Health Talk: LASIK Surgery
Sometimes, all it takes to fix eyesight is a laser. For people with poor vision, LASIK surgery may permanently and dramatically correct vision. LASIK stands for Laser-Assisted In Situ Keratomileusis, which basically means surgery on your eye with a laser. “In situ” means in place and “Kerat” in medical terms refers to the cornea of the eye.
Most people have a number of misconceptions about the causes of poor vision. Watching too much TV isn’t a cause of poor vision; it is mostly the cornea’s fault.

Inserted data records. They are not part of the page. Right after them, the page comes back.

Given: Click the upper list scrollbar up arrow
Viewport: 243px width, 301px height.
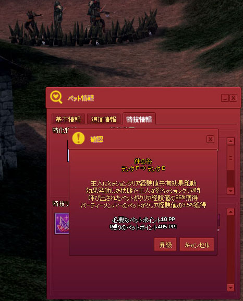Looking at the screenshot, I should click(x=230, y=142).
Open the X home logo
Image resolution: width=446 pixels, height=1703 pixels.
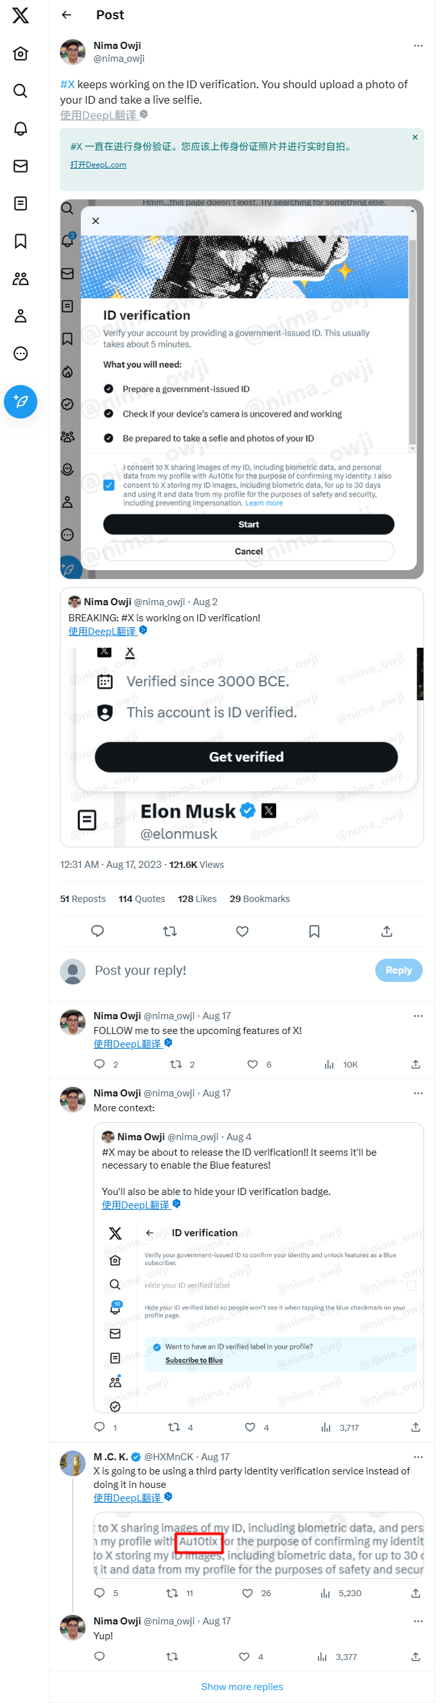[20, 15]
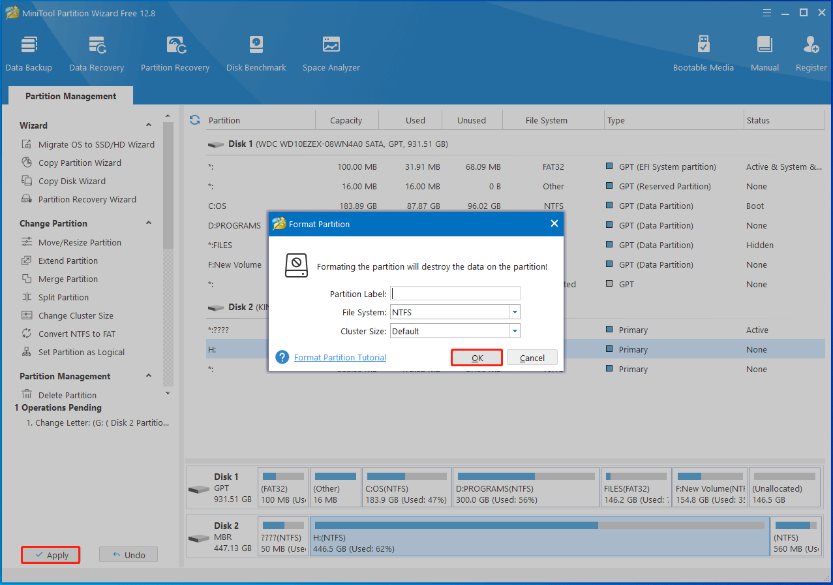Image resolution: width=833 pixels, height=585 pixels.
Task: Choose Merge Partition from sidebar
Action: tap(68, 279)
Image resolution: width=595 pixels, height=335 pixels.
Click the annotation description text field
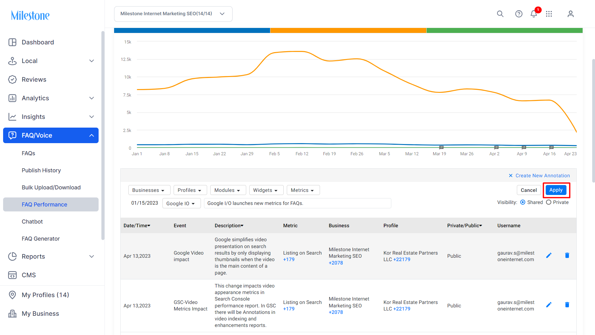(297, 203)
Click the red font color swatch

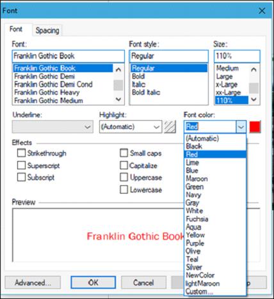coord(255,127)
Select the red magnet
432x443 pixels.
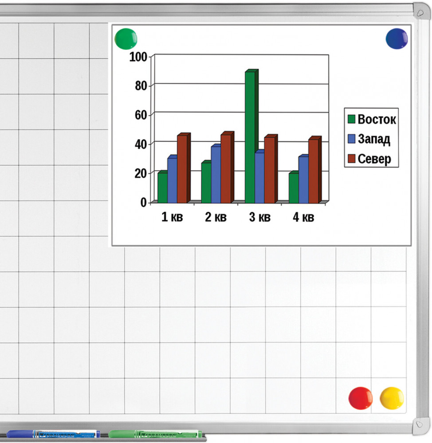click(360, 398)
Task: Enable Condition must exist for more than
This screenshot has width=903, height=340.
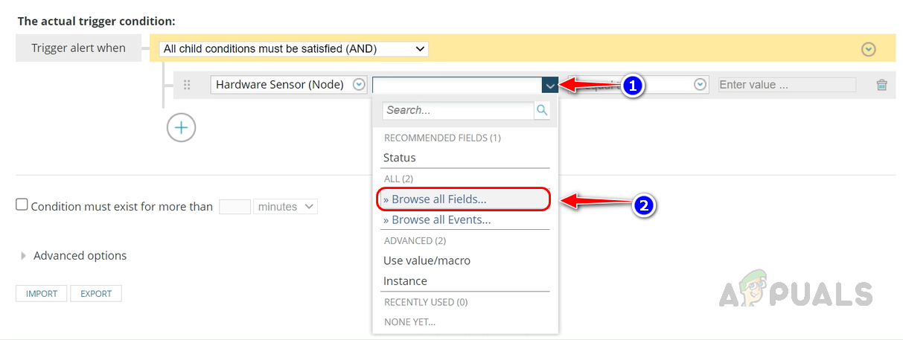Action: [x=22, y=205]
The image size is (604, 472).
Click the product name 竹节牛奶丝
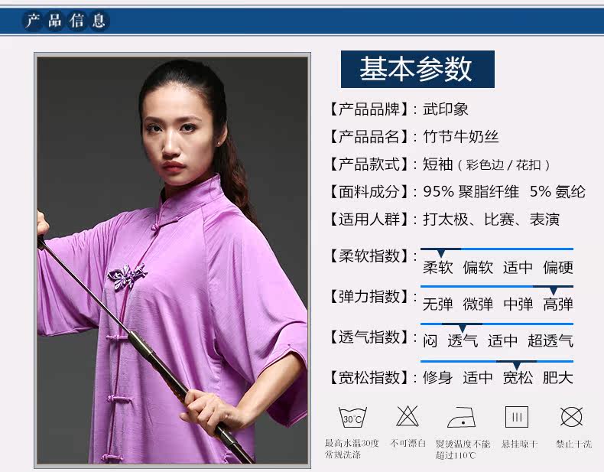[461, 137]
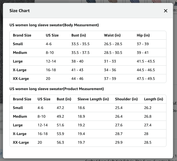
Task: Select X-Large waist value 34 - 36
Action: 110,70
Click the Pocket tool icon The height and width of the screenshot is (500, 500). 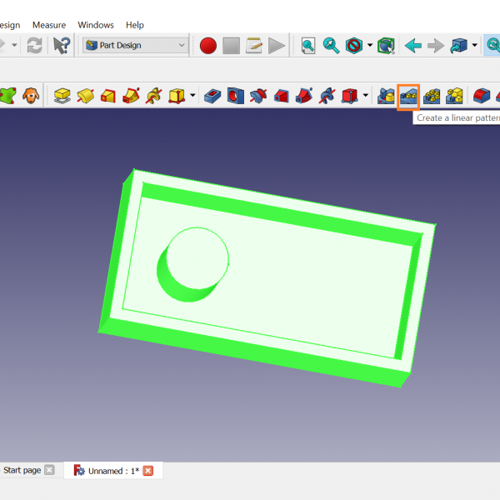(x=213, y=96)
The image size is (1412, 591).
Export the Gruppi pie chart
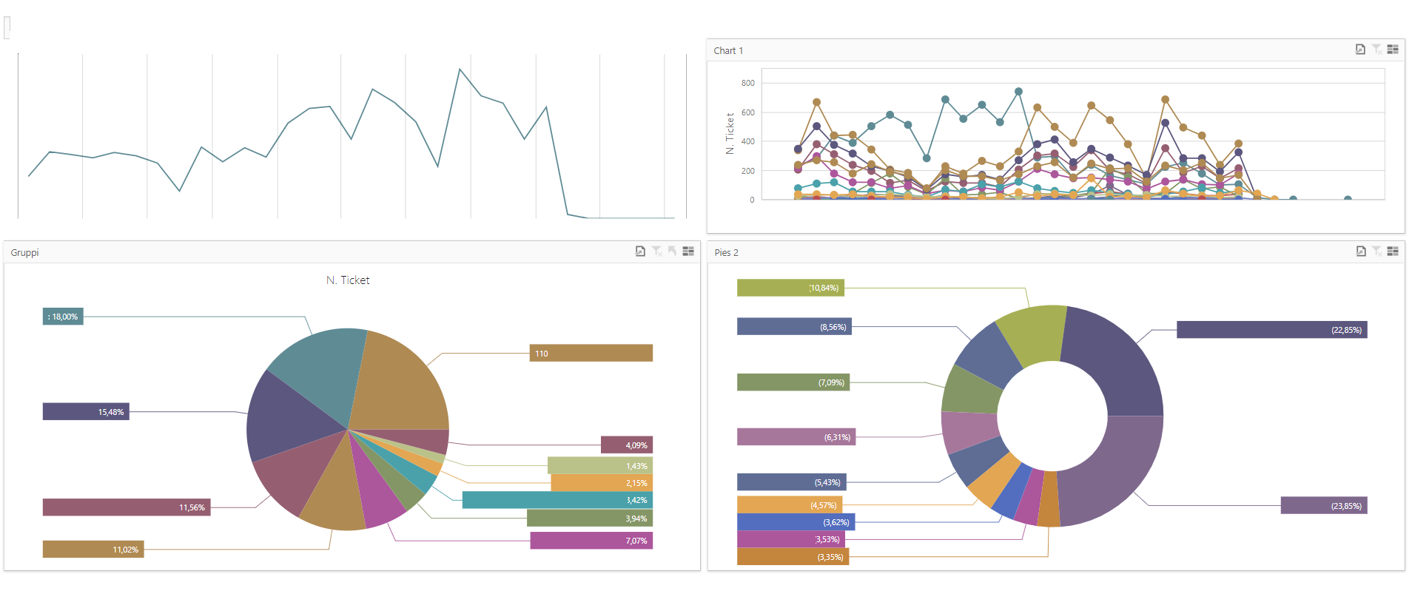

The cornea is the front, transparent part of the eye. The cornea, which focuses light, is critical to the function of the eye. To that end, the eye works like a camera: Light enters the eye from the cornea to the lens, where it is further fine-tuned and focused to converge at a point on the retina. The cornea does most of the focusing. The lens’s job is to fine tune the light for focusing, and the retina’s job is to capture and transmit the signals to the brain, where they are interpreted into pictures.
If the cornea is bumpy or messy with bits of corneal tissue, light will refract unevenly, causing pictures to appear blurry. If light rays do not converge at the same point on the retina, a blurry image is formed. If the light rays fall on a point beyond the retina, the condition is called far-sightedness. When rays converge at a point before the retina, the person has near-sightedness. Glasses help correct these disorders by assisting in focusing the light. With LASIK surgery, however, one does not need to use glasses at all.
LASIK surgery uses laser beams to permanently improve the refractive power of the cornea. The procedure is possible because of the unique structure of the cornea. The cornea is built in layers, and surgery is done in the upper layers. The cornea gets its nutrients from the aqueous humor — the jelly-like substances inside the eye cavity. Hence, there are no blood vessels in the cornea, and there is little risk of bleeding.
LASIK surgery has become common for a number of reasons. Laser beams are very precise and can work within nanometers of the eye. The surgery is a same-day procedure and does not require hospitalization or general anesthesia. Also, some insurance companies help cover the cost of surgery, as it improves a person’s life. The surgery costs anywhere from $500 to $1500 for one eye.
People undergoing LASIK surgery are asked to stop wearing contact lenses a week before surgery. The procedure begins by using anesthetic drops to numb the eye. The surgeon makes a cut on the outer layer of the cornea using a special knife called a microkeratome to get to the inner layer. A good analogy would be to imagine someone peeling the skin of a potato with a very thin knife to get to the flesh. However, the surgeon folds the “peel” of the cornea, so it is like a hinged door.
The next step is reshaping the cornea using a computer-controlled laser which uses cool, ultraviolet beams to remove bits of tissue. The laser is activated by a foot pedal at the surgery table. The laser moves the bonds of the corneal tissue and smooths out the surface of the cornea. Next, the surgeon finishes the surgery by folding back the “peel” of the cornea. The numbing drops wear off in a couple of hours, and there is rarely any bleeding. If everything goes well, the patient will wake up with perfectly clear vision the next morning. Patients usually go back to their normal routine within days without glasses.
However, like all surgeries, the procedure is not always perfect. During surgery, the corneal flap can be lost. The surgery can also cause the patients’ vision to worsen, or in some extreme cases, people can lose their sight.
LASIK is not for people who have other eye disorders, and it cannot reverse the normal aging of the cornea.
The FDA website quotes optometrist Stephen Crawford from Virginia: “With LASIK, the skill of the surgeon is important because he’ll be making an incision.” Crawford urges people to find qualified, experienced doctors to perform this surgery. “You’ll want someone who’s done a number of LASIK procedures since this is a surgeon-dependent operation.”